• _Required action_: The answer is to be all of the data below, reproduced exactly.
═════ Exercise data ═════
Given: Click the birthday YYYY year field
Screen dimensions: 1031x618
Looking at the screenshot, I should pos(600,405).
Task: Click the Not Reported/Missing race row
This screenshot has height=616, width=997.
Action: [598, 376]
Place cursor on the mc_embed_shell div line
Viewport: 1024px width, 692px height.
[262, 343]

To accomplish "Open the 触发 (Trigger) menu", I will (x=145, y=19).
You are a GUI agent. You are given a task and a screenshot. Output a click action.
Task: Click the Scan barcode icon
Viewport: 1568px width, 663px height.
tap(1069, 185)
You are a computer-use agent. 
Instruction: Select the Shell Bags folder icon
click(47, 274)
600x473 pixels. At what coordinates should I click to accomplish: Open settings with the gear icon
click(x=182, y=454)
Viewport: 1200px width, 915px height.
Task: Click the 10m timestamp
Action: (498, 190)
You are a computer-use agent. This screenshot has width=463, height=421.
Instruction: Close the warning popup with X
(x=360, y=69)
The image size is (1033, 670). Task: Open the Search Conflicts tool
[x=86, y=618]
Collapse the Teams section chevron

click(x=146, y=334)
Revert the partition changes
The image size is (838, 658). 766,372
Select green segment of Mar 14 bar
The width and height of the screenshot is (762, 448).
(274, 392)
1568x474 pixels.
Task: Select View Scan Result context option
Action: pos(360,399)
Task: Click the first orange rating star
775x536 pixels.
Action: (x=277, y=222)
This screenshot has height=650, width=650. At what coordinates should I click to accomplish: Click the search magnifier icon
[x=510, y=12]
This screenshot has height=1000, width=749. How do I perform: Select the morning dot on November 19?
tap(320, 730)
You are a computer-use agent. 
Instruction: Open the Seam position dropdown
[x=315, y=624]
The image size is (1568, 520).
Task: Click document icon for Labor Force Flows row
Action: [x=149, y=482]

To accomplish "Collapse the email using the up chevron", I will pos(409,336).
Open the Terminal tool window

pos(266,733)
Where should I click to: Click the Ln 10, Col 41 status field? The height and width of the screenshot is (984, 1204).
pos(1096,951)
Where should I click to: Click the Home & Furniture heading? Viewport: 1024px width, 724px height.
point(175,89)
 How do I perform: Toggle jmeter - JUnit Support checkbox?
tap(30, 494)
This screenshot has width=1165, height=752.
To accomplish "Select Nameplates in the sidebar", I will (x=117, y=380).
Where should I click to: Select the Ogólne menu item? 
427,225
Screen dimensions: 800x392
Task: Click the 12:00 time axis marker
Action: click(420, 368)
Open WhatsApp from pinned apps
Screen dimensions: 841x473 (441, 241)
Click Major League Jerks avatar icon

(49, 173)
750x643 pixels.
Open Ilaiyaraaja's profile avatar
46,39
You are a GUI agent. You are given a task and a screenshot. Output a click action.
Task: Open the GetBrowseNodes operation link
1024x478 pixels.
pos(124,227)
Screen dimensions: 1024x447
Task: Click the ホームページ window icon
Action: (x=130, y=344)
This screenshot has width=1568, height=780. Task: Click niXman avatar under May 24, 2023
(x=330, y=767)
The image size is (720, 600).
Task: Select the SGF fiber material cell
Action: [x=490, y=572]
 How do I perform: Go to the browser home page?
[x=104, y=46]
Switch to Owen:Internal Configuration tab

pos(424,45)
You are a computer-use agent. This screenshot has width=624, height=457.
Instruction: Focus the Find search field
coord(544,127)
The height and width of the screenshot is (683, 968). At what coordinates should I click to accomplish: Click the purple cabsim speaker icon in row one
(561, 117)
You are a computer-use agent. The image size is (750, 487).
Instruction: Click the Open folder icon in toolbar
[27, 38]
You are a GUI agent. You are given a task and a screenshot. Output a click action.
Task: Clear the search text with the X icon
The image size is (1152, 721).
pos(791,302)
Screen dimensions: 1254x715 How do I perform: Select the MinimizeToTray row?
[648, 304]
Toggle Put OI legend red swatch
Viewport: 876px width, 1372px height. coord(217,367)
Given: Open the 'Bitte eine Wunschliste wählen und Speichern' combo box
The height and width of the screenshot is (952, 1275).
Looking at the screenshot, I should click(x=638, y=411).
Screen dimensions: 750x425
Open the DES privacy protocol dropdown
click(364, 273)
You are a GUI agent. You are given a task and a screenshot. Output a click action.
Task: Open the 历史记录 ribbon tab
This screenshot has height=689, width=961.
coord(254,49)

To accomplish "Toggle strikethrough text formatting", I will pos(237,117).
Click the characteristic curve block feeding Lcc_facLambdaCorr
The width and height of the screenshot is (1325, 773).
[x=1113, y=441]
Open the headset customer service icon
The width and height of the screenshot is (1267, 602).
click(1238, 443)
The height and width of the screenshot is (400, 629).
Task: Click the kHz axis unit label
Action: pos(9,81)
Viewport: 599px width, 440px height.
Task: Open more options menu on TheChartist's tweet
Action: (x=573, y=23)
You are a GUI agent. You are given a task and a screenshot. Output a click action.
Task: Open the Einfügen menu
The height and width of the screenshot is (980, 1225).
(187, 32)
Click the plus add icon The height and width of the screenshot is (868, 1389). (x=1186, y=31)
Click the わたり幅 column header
═════
• _Written solution_:
Given: Click the birthday YYYY year field
Screen dimensions: 1031x618
Looking at the screenshot, I should pos(600,405).
Task: Click the Not Reported/Missing race row
This screenshot has height=616, width=997.
Action: [598, 376]
Place cursor on the mc_embed_shell div line
Viewport: 1024px width, 692px height.
[262, 343]

To accomplish "Open the 触发 (Trigger) menu", I will (x=145, y=19).
You are a GUI agent. You are given a task and a screenshot. Output a click action.
Task: Click the Scan barcode icon
Viewport: 1568px width, 663px height.
tap(1069, 185)
You are a computer-use agent. 
Instruction: Select the Shell Bags folder icon
click(47, 274)
600x473 pixels. At what coordinates should I click to accomplish: Open settings with the gear icon
click(x=182, y=454)
Viewport: 1200px width, 915px height.
Task: Click the 10m timestamp
Action: (498, 190)
You are a computer-use agent. This screenshot has width=463, height=421.
Instruction: Close the warning popup with X
(x=360, y=69)
The image size is (1033, 670). Task: Open the Search Conflicts tool
[x=86, y=618]
Collapse the Teams section chevron

click(x=146, y=334)
Revert the partition changes
The image size is (838, 658). 766,372
Select green segment of Mar 14 bar
The width and height of the screenshot is (762, 448).
(274, 392)
1568x474 pixels.
Task: Select View Scan Result context option
Action: pos(360,399)
Task: Click the first orange rating star
775x536 pixels.
Action: (x=277, y=222)
This screenshot has height=650, width=650. At what coordinates should I click to accomplish: Click the search magnifier icon
[x=510, y=12]
This screenshot has height=1000, width=749. How do I perform: Select the morning dot on November 19?
tap(320, 730)
You are a computer-use agent. 
Instruction: Open the Seam position dropdown
[x=315, y=624]
The image size is (1568, 520).
Task: Click document icon for Labor Force Flows row
Action: [x=149, y=482]

To accomplish "Collapse the email using the up chevron", I will pos(409,336).
Open the Terminal tool window

pos(266,733)
Where should I click to: Click the Ln 10, Col 41 status field? The height and width of the screenshot is (984, 1204).
pos(1096,951)
Where should I click to: Click the Home & Furniture heading? Viewport: 1024px width, 724px height.
point(175,89)
 How do I perform: Toggle jmeter - JUnit Support checkbox?
tap(30, 494)
This screenshot has width=1165, height=752.
To accomplish "Select Nameplates in the sidebar", I will (x=117, y=380).
Where should I click to: Select the Ogólne menu item? 
427,225
Screen dimensions: 800x392
Task: Click the 12:00 time axis marker
Action: click(420, 368)
Open WhatsApp from pinned apps
Screen dimensions: 841x473 (441, 241)
Click Major League Jerks avatar icon

(49, 173)
750x643 pixels.
Open Ilaiyaraaja's profile avatar
46,39
You are a GUI agent. You are given a task and a screenshot. Output a click action.
Task: Open the GetBrowseNodes operation link
1024x478 pixels.
pos(124,227)
Screen dimensions: 1024x447
Task: Click the ホームページ window icon
Action: (x=130, y=344)
This screenshot has width=1568, height=780. Task: Click niXman avatar under May 24, 2023
(x=330, y=767)
The image size is (720, 600).
Task: Select the SGF fiber material cell
Action: [x=490, y=572]
 How do I perform: Go to the browser home page?
[x=104, y=46]
Switch to Owen:Internal Configuration tab

pos(424,45)
You are a computer-use agent. This screenshot has width=624, height=457.
Instruction: Focus the Find search field
coord(544,127)
The height and width of the screenshot is (683, 968). At what coordinates should I click to accomplish: Click the purple cabsim speaker icon in row one
(561, 117)
You are a computer-use agent. The image size is (750, 487).
Instruction: Click the Open folder icon in toolbar
[27, 38]
You are a GUI agent. You are given a task and a screenshot. Output a click action.
Task: Clear the search text with the X icon
The image size is (1152, 721).
pos(791,302)
Screen dimensions: 1254x715 How do I perform: Select the MinimizeToTray row?
[648, 304]
Toggle Put OI legend red swatch
Viewport: 876px width, 1372px height. coord(217,367)
Given: Open the 'Bitte eine Wunschliste wählen und Speichern' combo box
The height and width of the screenshot is (952, 1275).
Looking at the screenshot, I should click(x=638, y=411).
Screen dimensions: 750x425
Open the DES privacy protocol dropdown
click(364, 273)
You are a GUI agent. You are given a task and a screenshot. Output a click action.
Task: Open the 历史记录 ribbon tab
This screenshot has height=689, width=961.
coord(254,49)

To accomplish "Toggle strikethrough text formatting", I will pos(237,117).
Click the characteristic curve block feeding Lcc_facLambdaCorr
The width and height of the screenshot is (1325, 773).
[x=1113, y=441]
Open the headset customer service icon
The width and height of the screenshot is (1267, 602).
click(1238, 443)
The height and width of the screenshot is (400, 629).
Task: Click the kHz axis unit label
Action: pos(9,81)
Viewport: 599px width, 440px height.
Task: Open more options menu on TheChartist's tweet
Action: (x=573, y=23)
You are a GUI agent. You are given a task and a screenshot. Output a click action.
Task: Open the Einfügen menu
The height and width of the screenshot is (980, 1225).
(187, 32)
Click the plus add icon The height and width of the screenshot is (868, 1389). (x=1186, y=31)
Click the わたり幅 column header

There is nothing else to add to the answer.